## Introduction

The boundary fill algorithm is a method used in computer graphics to fill a closed region with a specific color. It works by starting at a point inside the region and then recursively filling all connected points that have the same color as the boundary. This algorithm is commonly used in various graphics applications, such as digital painting programs and image editing software.

In this article, we'll learn about the boundary fill algorithm in detail, including its recursive nature, implementation, and the differences between 4-connected and 8-connected pixels. We'll also compare the boundary fill algorithm with the flood fill algorithm.

## Boundary Fill Algorithm is Recursive in Nature

The Boundary Fill Algorithm uses recursion, a programming technique where a function calls itself to solve smaller instances of the same problem. This makes the algorithm efficient for filling enclosed areas in graphics because it can repeatedly apply the same filling process to adjacent pixels until it reaches the boundary of the area.

Recursion starts at a point inside the region & colors it if it's not already part of the boundary or filled. Then, the algorithm recursively calls itself for neighboring pixels: north, south, east, & west. This step is repeated until all pixels within the boundary are filled, ensuring no spots are missed.

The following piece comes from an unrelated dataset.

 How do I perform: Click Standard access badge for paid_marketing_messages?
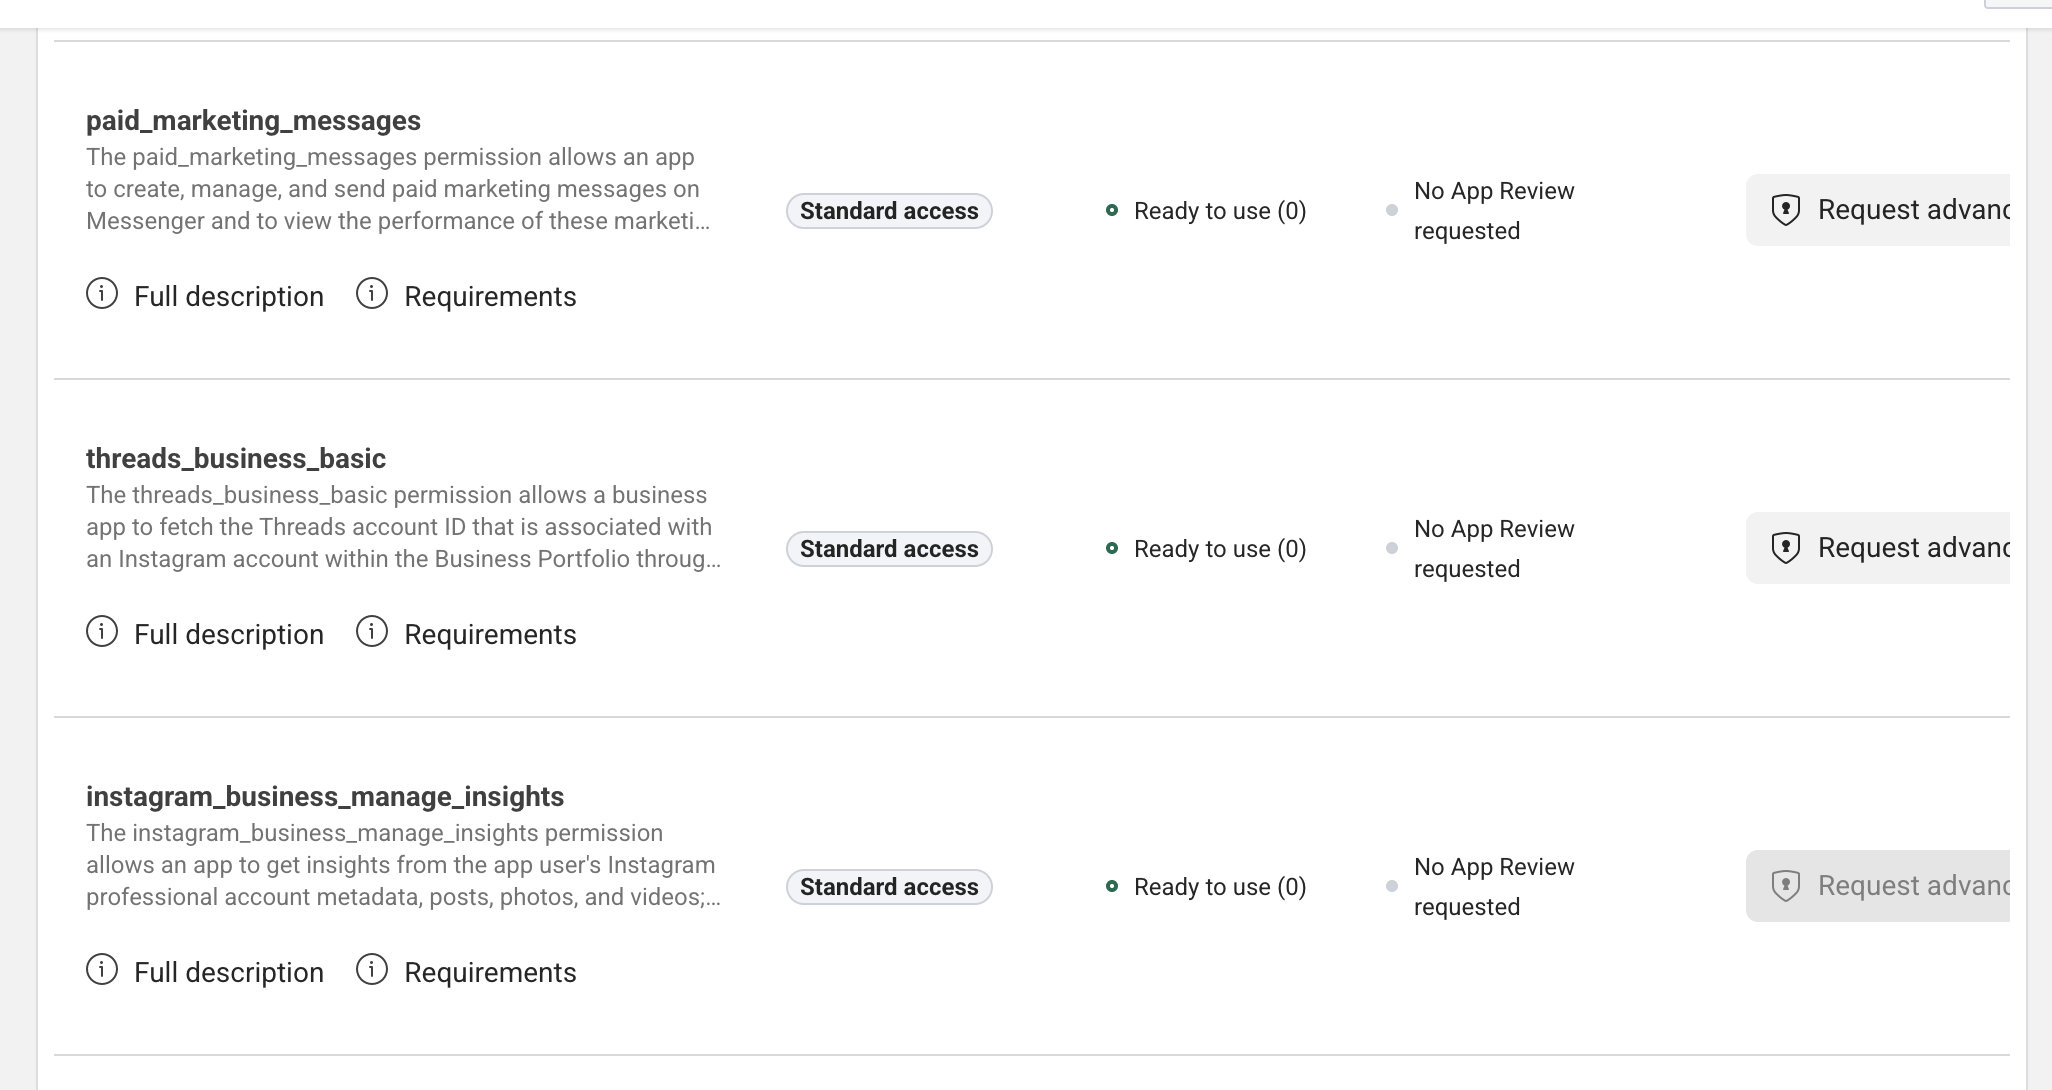[x=889, y=211]
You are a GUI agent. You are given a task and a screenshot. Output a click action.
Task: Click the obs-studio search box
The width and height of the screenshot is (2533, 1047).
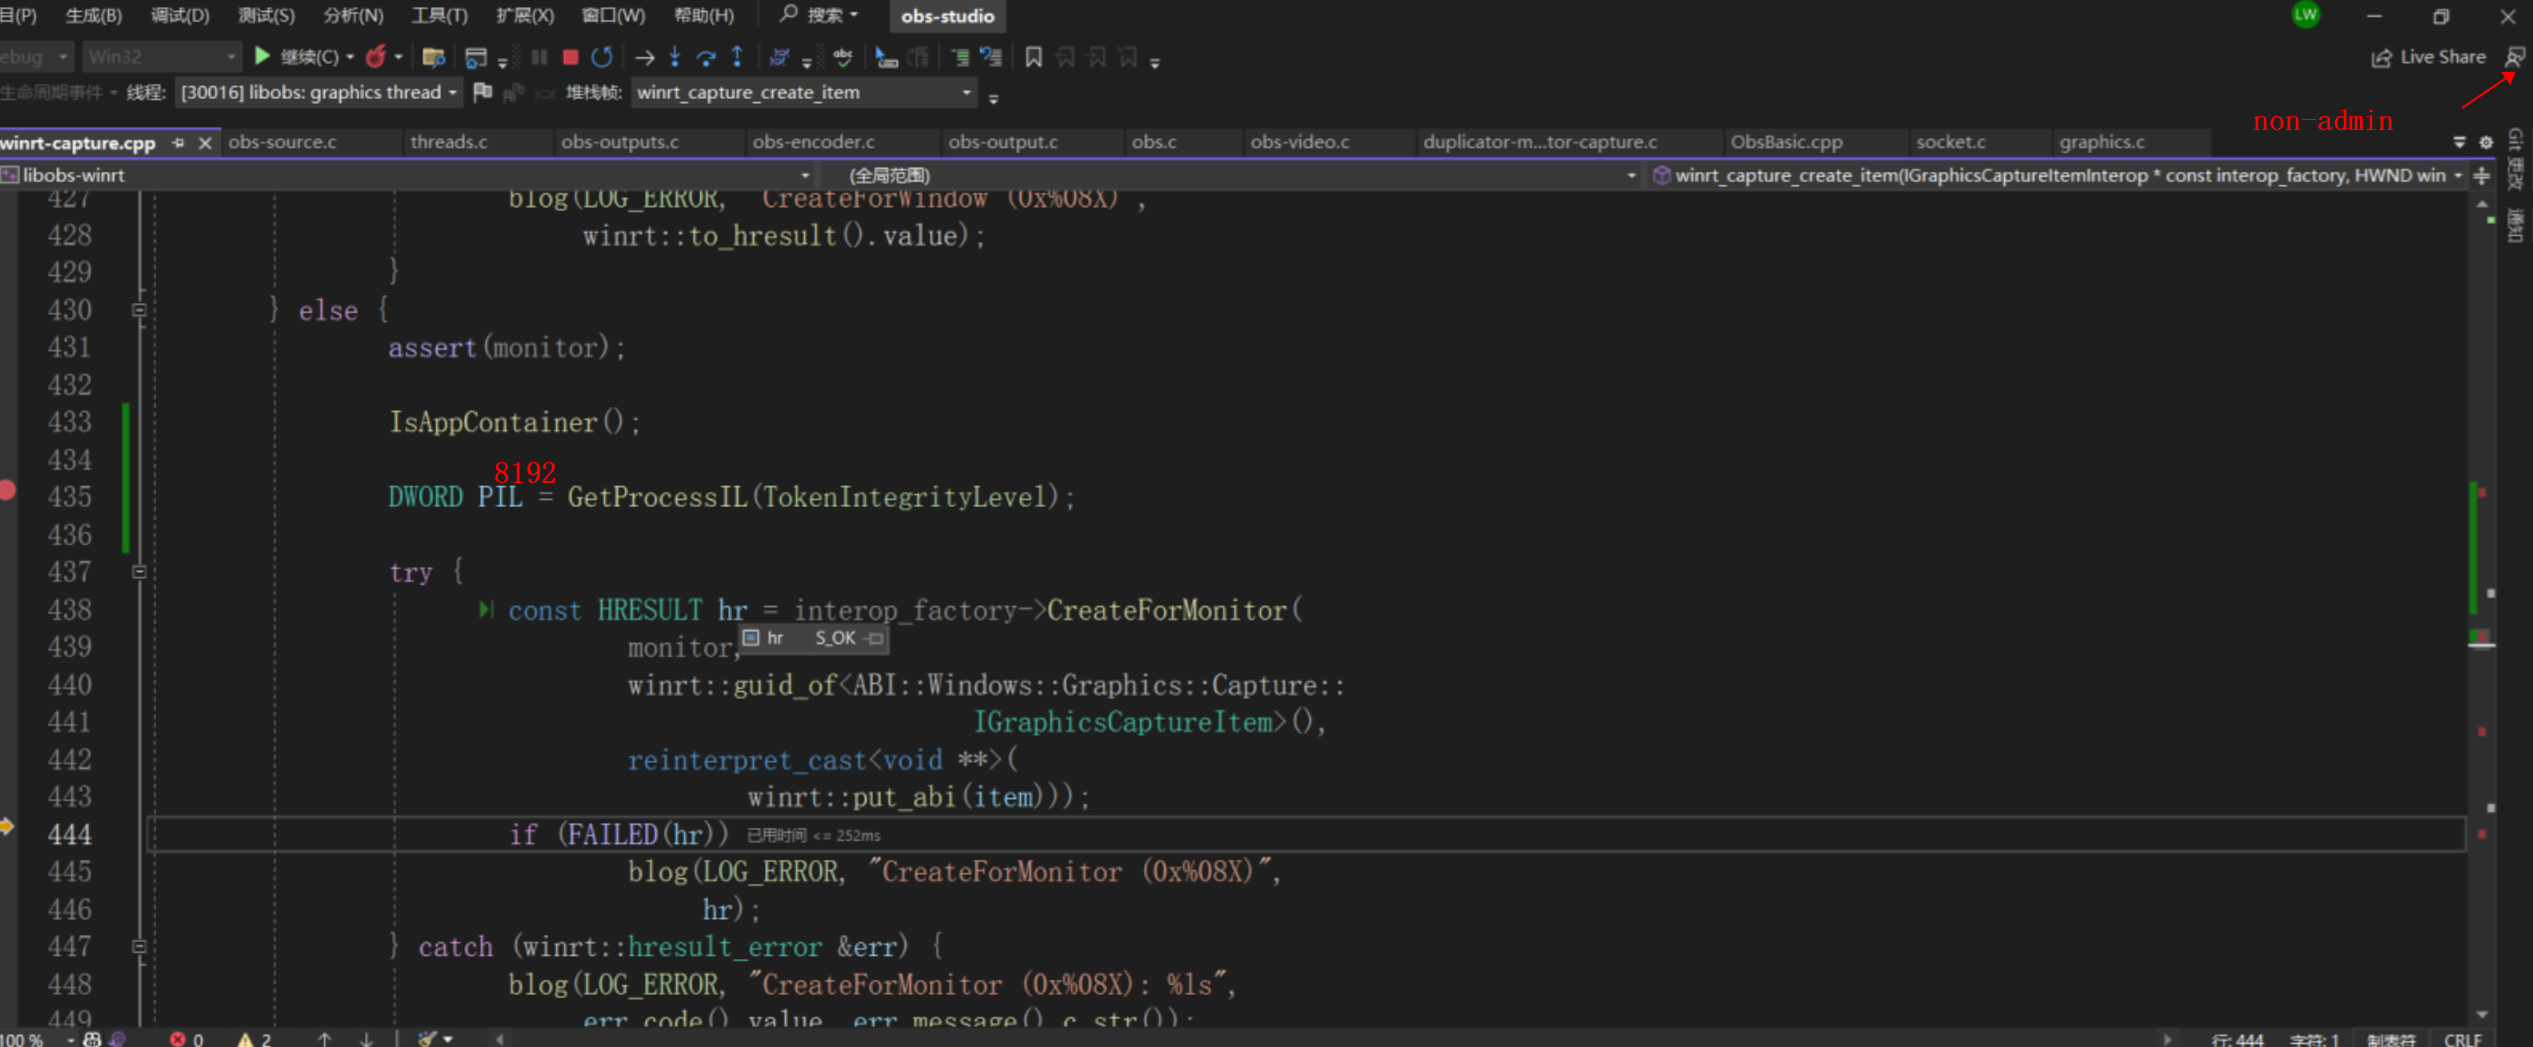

Using recursion allows the algorithm to navigate complex shapes easily since it can adapt to any irregular boundaries without needing complex loops or conditional statements. It simplifies the code but requires careful handling to avoid excessive memory use, which can lead to a stack overflow if the area to be filled is too large.

To manage this, developers must ensure that the recursion depth is not too deep by limiting the size of the area or optimizing the recursion steps. For example, the algorithm can be modified to check if a pixel is already filled before proceeding, which reduces unnecessary function calls.

Here's a basic example of how the Boundary Fill Algorithm can be implemented using recursion in Python:

```
def boundary_fill(x, y, fill_color, boundary_color, screen):
if screen[x][y] != boundary_color and screen[x][y] != fill_color:
screen[x][y] = fill_color
boundary_fill(x + 1, y, fill_color, boundary_color, screen)
boundary_fill(x - 1, y, fill_color, boundary_color, screen)
boundary_fill(x, y + 1, fill_color, boundary_color, screen)
boundary_fill(x, y - 1, fill_color, boundary_color, screen)
# Example to use the function assuming screen is a 2D pixel array
# screen dimensions and colors must be defined earlier
```

This code snippet shows how the algorithm works step-by-step. The function takes a position and the color to fill, then fills the pixel if it’s not the boundary color or already filled, and recurses into adjacent pixels.

This recursive nature allows for efficiently filling connected areas in graphics, making it ideal for various applications in computer graphics design and development.